### BAHAN YANG DIBERIKAN
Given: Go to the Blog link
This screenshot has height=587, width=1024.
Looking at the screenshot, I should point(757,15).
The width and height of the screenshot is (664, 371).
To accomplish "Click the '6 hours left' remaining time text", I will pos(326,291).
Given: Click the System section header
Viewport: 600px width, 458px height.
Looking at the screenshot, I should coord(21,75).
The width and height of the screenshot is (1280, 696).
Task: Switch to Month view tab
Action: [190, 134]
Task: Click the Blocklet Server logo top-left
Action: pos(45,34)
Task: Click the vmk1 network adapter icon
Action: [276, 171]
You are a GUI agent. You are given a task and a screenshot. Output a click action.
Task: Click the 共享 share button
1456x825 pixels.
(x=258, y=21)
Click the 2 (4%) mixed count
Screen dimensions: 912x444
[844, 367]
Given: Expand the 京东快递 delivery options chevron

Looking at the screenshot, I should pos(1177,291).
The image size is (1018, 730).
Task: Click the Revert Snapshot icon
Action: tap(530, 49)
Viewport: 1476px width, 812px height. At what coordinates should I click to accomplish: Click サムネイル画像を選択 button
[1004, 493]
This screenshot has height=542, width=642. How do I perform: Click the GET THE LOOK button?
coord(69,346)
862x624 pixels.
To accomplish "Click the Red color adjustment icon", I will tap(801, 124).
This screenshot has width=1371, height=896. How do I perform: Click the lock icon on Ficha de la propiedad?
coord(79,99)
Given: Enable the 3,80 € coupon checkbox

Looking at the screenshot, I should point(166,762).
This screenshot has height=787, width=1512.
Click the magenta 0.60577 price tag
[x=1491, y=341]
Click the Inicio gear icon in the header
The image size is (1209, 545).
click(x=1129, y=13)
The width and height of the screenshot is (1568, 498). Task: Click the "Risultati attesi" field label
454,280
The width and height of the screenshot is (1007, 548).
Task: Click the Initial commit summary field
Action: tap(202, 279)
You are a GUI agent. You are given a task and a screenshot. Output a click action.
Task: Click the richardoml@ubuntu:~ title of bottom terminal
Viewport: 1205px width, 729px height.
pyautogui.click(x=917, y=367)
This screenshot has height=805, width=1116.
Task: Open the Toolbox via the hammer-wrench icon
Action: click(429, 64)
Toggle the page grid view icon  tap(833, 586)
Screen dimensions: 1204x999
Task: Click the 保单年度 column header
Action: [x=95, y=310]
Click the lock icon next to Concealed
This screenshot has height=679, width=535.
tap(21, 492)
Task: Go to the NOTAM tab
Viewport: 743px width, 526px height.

### DESKRIPSI TUGAS
Salin ulang semua item di atas persis seperti aslinya, tanpa ada yang diubah.

### HASIL TUGAS
Given: Go to the Blog link
This screenshot has height=587, width=1024.
Looking at the screenshot, I should point(757,15).
The width and height of the screenshot is (664, 371).
To accomplish "Click the '6 hours left' remaining time text", I will pos(326,291).
Given: Click the System section header
Viewport: 600px width, 458px height.
Looking at the screenshot, I should coord(21,75).
The width and height of the screenshot is (1280, 696).
Task: Switch to Month view tab
Action: [190, 134]
Task: Click the Blocklet Server logo top-left
Action: pos(45,34)
Task: Click the vmk1 network adapter icon
Action: [276, 171]
You are a GUI agent. You are given a task and a screenshot. Output a click action.
Task: Click the 共享 share button
1456x825 pixels.
(x=258, y=21)
Click the 2 (4%) mixed count
Screen dimensions: 912x444
[844, 367]
Given: Expand the 京东快递 delivery options chevron

Looking at the screenshot, I should pos(1177,291).
The image size is (1018, 730).
Task: Click the Revert Snapshot icon
Action: tap(530, 49)
Viewport: 1476px width, 812px height. At what coordinates should I click to accomplish: Click サムネイル画像を選択 button
[1004, 493]
This screenshot has height=542, width=642. How do I perform: Click the GET THE LOOK button?
coord(69,346)
862x624 pixels.
To accomplish "Click the Red color adjustment icon", I will tap(801, 124).
This screenshot has width=1371, height=896. How do I perform: Click the lock icon on Ficha de la propiedad?
coord(79,99)
Given: Enable the 3,80 € coupon checkbox

Looking at the screenshot, I should point(166,762).
This screenshot has height=787, width=1512.
Click the magenta 0.60577 price tag
[x=1491, y=341]
Click the Inicio gear icon in the header
The image size is (1209, 545).
click(x=1129, y=13)
The width and height of the screenshot is (1568, 498). Task: Click the "Risultati attesi" field label
454,280
The width and height of the screenshot is (1007, 548).
Task: Click the Initial commit summary field
Action: tap(202, 279)
You are a GUI agent. You are given a task and a screenshot. Output a click action.
Task: Click the richardoml@ubuntu:~ title of bottom terminal
Viewport: 1205px width, 729px height.
pyautogui.click(x=917, y=367)
This screenshot has height=805, width=1116.
Task: Open the Toolbox via the hammer-wrench icon
Action: click(429, 64)
Toggle the page grid view icon  tap(833, 586)
Screen dimensions: 1204x999
Task: Click the 保单年度 column header
Action: [x=95, y=310]
Click the lock icon next to Concealed
This screenshot has height=679, width=535.
tap(21, 492)
Task: Go to the NOTAM tab
Viewport: 743px width, 526px height.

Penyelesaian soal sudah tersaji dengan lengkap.